1989’dan sonra Bulgaristan’da 1950 / 60’lar düzeyinde Türkçe eğitim veren tek bir okul açılmadı. İslam liseleri Mestanlı (Momçilgrat), Şumnu (Şumen) ve Rusçuk (Ruse) şehirlerinde, İslam Enstitüsü de Sofya’da Bulgaristan Müslümanlığına gerekli dini kadrolar eğitiyor. Yaz aylarında kuran kursları düzenleniyor. Öğrencilere ve kuran kursçularına çok ince bir yaklaşımla özen gösteriliyor. Şöyle bir durum da var. Yıllar içinde ateizm ile İslam arasına sıkışıp kalmış, ana dilini öğrenmede zorluklarını aşamamış başka büyük bir kitle daha var. Anadilimize, yaşam dilimiz olan Türkçemize “vebalı” gibi bakılıyor, Türkçe bilen birinin özürlü biri olduğu şeklinde konuşmalar kulağa gelmeye başladı. Sofya Üniversitesinde Türk dili okuyan Türk öğrenci yok gibi. Türkçemizi öğrenmede ayrıcalı tabaka polisler, turistik rehberler ve gümrükçülerle trafik polisleridir.  Hele Bulgaristan’da, gece gündüz herkesin Türk dizilerini Bulgarca izlediği bir ortamda, “bu dünya Türkçesiz de olabilir” havaları esiyor desem, abartmamış olurum. Bu satırları yazmamın nedeni, Bulgaristan’da yapılan “U” dönüşünün şimdilik ancak “cami hizmetlerinde, geleneksel ayinle ilgili hizmetlerinin serbestçe yapılmasında, ibadet özgürlüğünde, özünde Bulgar dili olan bir Müslümanlık” gibi sağlandığına tanık olmamızdır. Bulgaristan’da İslam’ı Bulgarca ve Türkçe ibadet eden iki ana etnik grup var. Dikkati çeken noktada, mevzuatta Bulgarca İslam eğitiminin ağırlıklı olmasıdır.  Biz Bulgaristan koşullarında değişik olumsuz etkilerin altında kalıp, şimdi özümüze dönüş yapmaya başladık anlamında kullandığım “U” dönüşü kavramını içerik olarak genişleterek zenginleştirmek zorundayız. Eksik olan dolgu Türkçemizdir! Bu yanlışlığı aşamazsak, N. Gencev’ten, HÖH liderliğinden  faklı olan tarafımız nedir?. Yukarıda işaret ettiğim hafızın kadife sesinin Sofya’da “Hale” önünde düne kadar yumruk sallayanları bugün yerinde mıhlayabildiyse, aynı niteliği Cuma Hutbelerinde de beklemek hakkımızdır. Saygı ancak laik olanadır.

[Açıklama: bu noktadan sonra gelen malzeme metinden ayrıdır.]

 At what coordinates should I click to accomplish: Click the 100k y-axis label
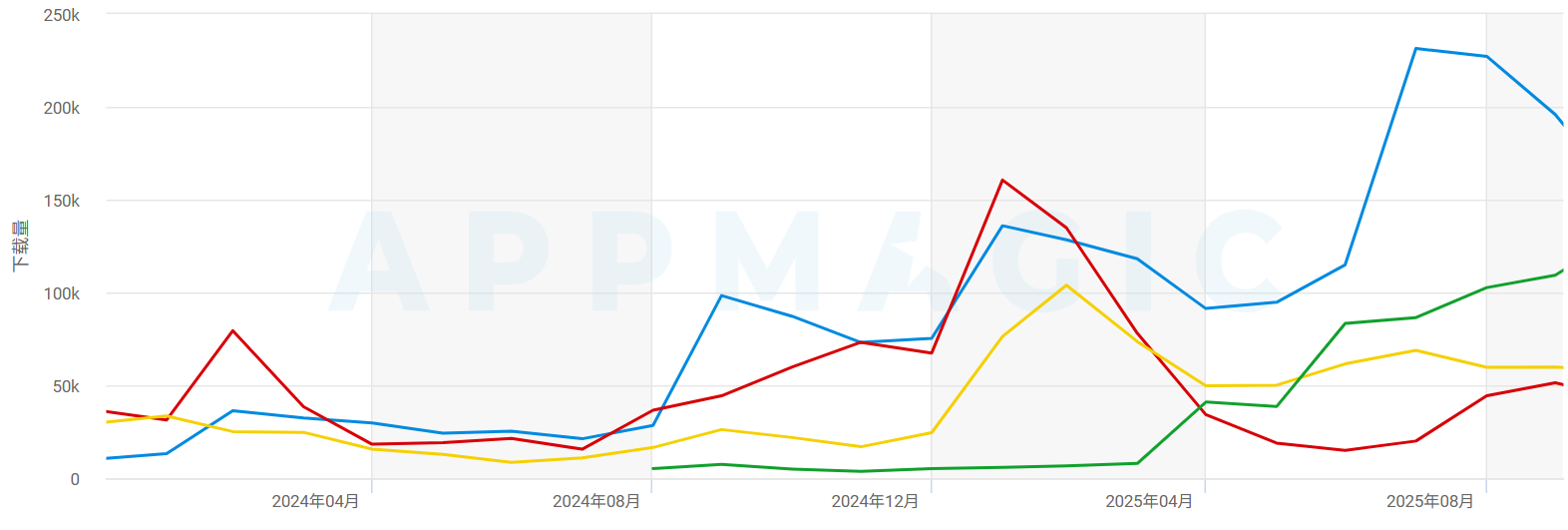(x=62, y=293)
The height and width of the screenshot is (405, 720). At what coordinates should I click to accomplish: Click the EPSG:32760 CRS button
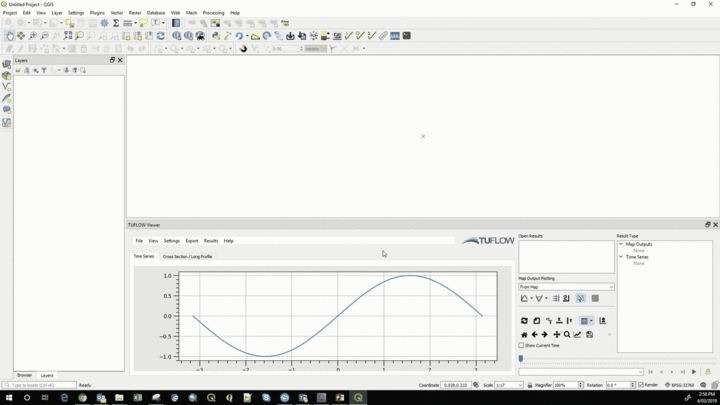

Beklenen dönüşün sağlıklı yolu,  her şeyden önce bizi anadilimize, anadilimizin 28 lehçeden oluşan bütünlüğünün edebiyat Türkçesi düzeyi çıkarılmasına açılmalıdır. Annelerin iyisi kötüsü olmadığı gibi anadilin de iyisi kötüsü yoktur.  Kuranı Kerimin en iyi tefsirini Arapça olarak bizim hocalarımız yapsa bile, irili ufaklı gerçekleri halkımıza en anlaşılır biçimde ancak ve ancak anadilimiz Türkçemizle indirebiliriz. Anlaşılmayan sözler uçan yapraklar gibidir, hiçbir işe yaramaz. Biz Balkanlara en köklü yaşam biçimini, en uzun ve güvenli barış asırlarını, hoşgörü ve iyi komşulukları, herkese açık sofra getiren kültürün taşıyıcılarıyız. Hak ve Özgürlükler Hareketi anadilimizden güç alan geleneksel özgün kültürümüzü yaşatmak için hayata çağrılmıştı, ne ki halkımızın özgün kültürünü kucaklayamadı. Her orkestranın dinleyicisi olur, biz dinleyici kalalım mantığına yenik düştü. Oysa orkestranın kalbi olmaya çağrılmıştı. Bunu yapmadı, yapamamakla özümüzden 25 yıl çaldı, bizim özlemlerimize ihanet eti. Bundan dolayı herkes, “biz onları biliyoruz, hesaplaşma gününü bekliyoruz!” diyerek halen geçiştirse de, o gün, her gün biraz daha yaklaşıyor. Bulgaristan koşullarında Türkçemizden ve Türlüğümüzden fazla Bulgar diline dayanan bir Müslümanlık “U” dönüşü yapabildiğinden dolayı nezaket icabı kutlama hak etmiş olsa da, ulu bir çınar olabilme şansını elde edememiştir. Müslümanlık yeşerirken, bizim Türkler ve Türklük olarak yok olmamız, dayanılmaz bir sızı değil, şifasız bir acıdır. El elle verip kendi yolumuzu aramak zorundayız. Yeniden biçimlenmemiz dil ve özgün kültür şekillerimizi geleneksel var olma tarzımıza örerek gelişim çizgisi bulmalıyız. Kolay olanı herkes yapabilir. Zor olan yapılacak olandır.  Yanı başında Türk dil kursu olmayan bir Kuran Kursuyla bu yol nereye kadar gider? Anadilini istediğimiz şekilde öğrenmek bizim öz hakkımızdır. Doğal hakların küçüğü ve büyü olmaz, haklar insanlar gibi eşittir, diller de bir orkestranın notalarıdır, bir tanesi eksik olsa, parti tür bozulur. “U” dönüşünde kaza yapmayalım!